It was a visible demonstration of the power of love to make a difference.
An earlier account in Acts 4 describes an encounter between Peter and John and the same council in today’s story. Peter and John are in hot water because of their preaching and teaching about Jesus. To make matters worse, the healing of a 40-year-old man crippled from birth had drawn even more attention to the message they were proclaiming.
In the course of examining and cross-examining Peter and John, the council notes three significant things about them: First, their boldness; second, that they were ordinary men with no special training in the Scriptures; and finally, that they had been with Jesus.
It was that last fact that made all the difference, I suspect. They had been with Jesus.
I recently came across the story of a young woman who was curious about how her grandmother met her grandfather, so she asked. Her grandmother said that it was during World War II and she was in her 20s. The man she was dating left for the war. "We were in love," she recalled, "and wrote to each other every week. It was during that time that I discovered how wonderful your grandfather was."
"Did you marry Grandpa when he came home from the war?" the young woman asked.
"Oh, I didn't marry the man who wrote the letters,” her grandma replied. “Your grandfather was the mailman."
So over that two or three year period during WWII, the grandmother learned how wonder the grandfather was. Something like that happened over the three or so years of Jesus’ active ministry. It was during that time that the disciples lives were touched and shaped and changed, a time when they learned how wonderful Jesus was.
A favorite poem of mine is by the 16th Century Welsh poet, George Herbert. It is simply entitled “Love.”
LOVE
by 16th Century Welsh poet, George Herbert
Love bade me welcome, yet my soul drew back,
Guilty of dust and sin.
But quick-ey'd Love, observing me grow slack
From my first entrance in,
Drew nearer to me, sweetly questioning
If I lack'd anything.
"A guest," I answer'd, "worthy to be here";
Love said, "You shall be he."
"I, the unkind, the ungrateful? ah my dear,
I cannot look on thee."
Love took my hand and smiling did reply,
"Who made the eyes but I?"
"Truth, Lord, but I have marr'd them; let my shame
Go where it doth deserve."
"And know you not," says Love, "who bore the blame?"
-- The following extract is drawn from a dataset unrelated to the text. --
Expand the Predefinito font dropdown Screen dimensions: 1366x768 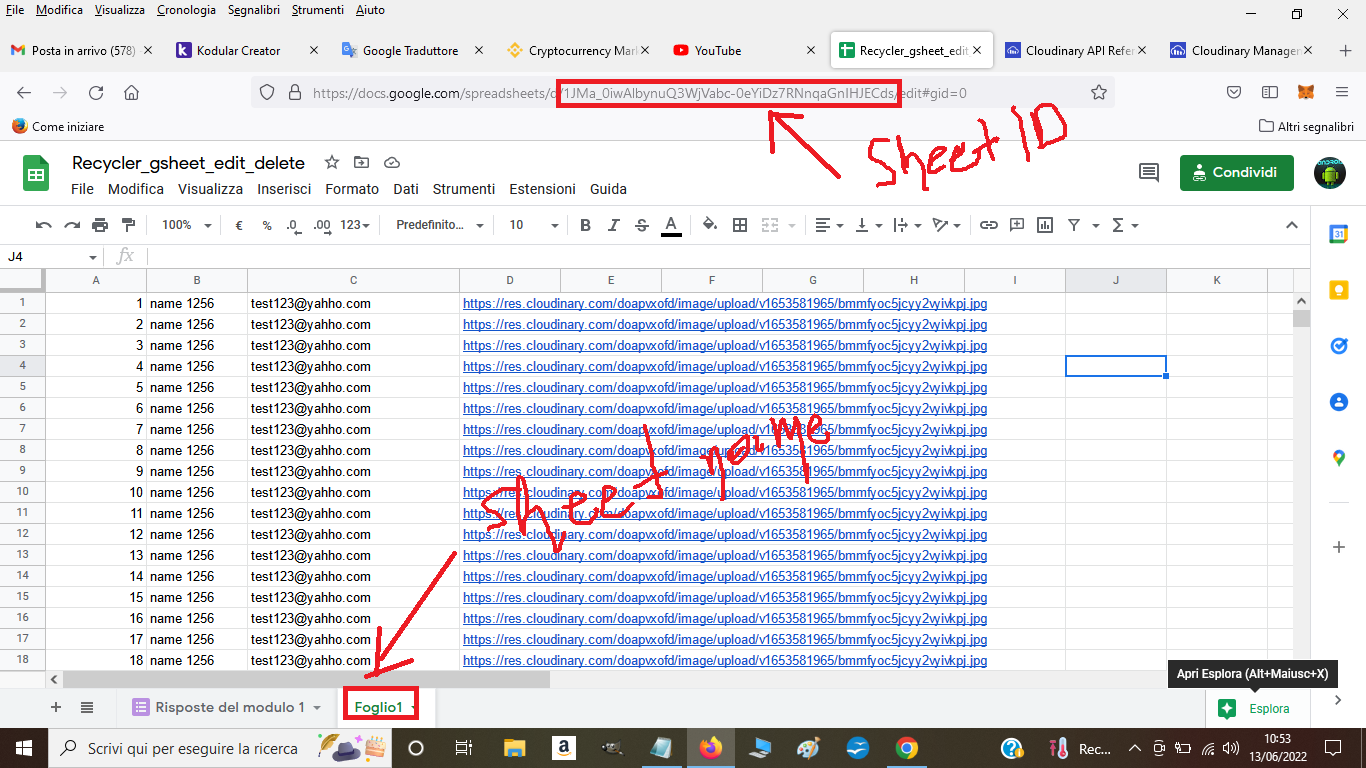[x=439, y=225]
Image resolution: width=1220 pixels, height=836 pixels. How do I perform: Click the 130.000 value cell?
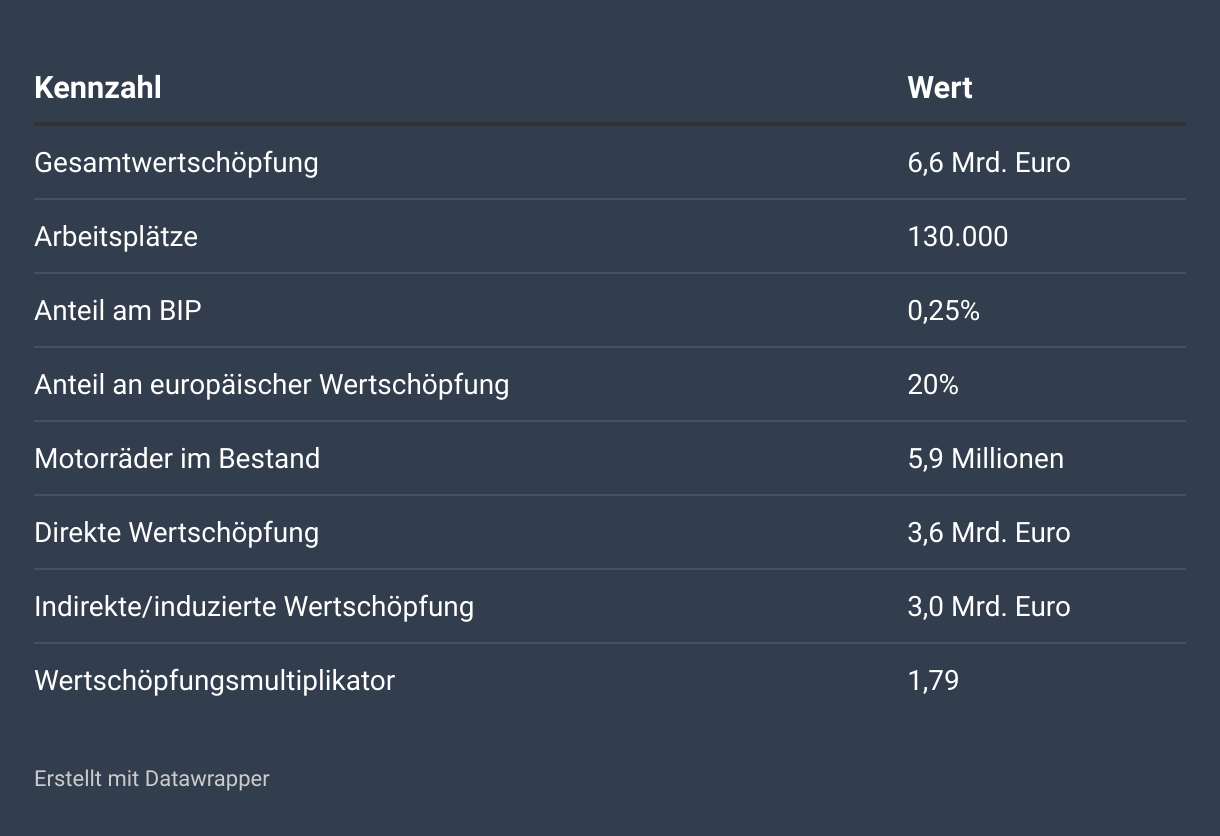957,236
"My dear, then I will serve."
"You must sit down," says Love, "and taste my meat."
So I did sit and eat.
I grew up in a little Nazarene Church in Castle Rock, Washington. A family attended that church that was a rather troubled family. The mother and several children participated in worship services and were involved in the Sunday School fairly regularly, but the father seldom attended. He was a big, burly logger and worked in the woods for Weyerhaeuser, falling timber. It was not an easy life, but he earned good money. It would have been more than enough to support his family, except that he had a drinking problem.
On paydays he seldom got home early after work, but rather stopped at the local bar. Not only did he blow a good part of his paycheck there, he would come home drunk and in a sour mood. When he was drunk, he was often verbally and physically abusive to his wife and children.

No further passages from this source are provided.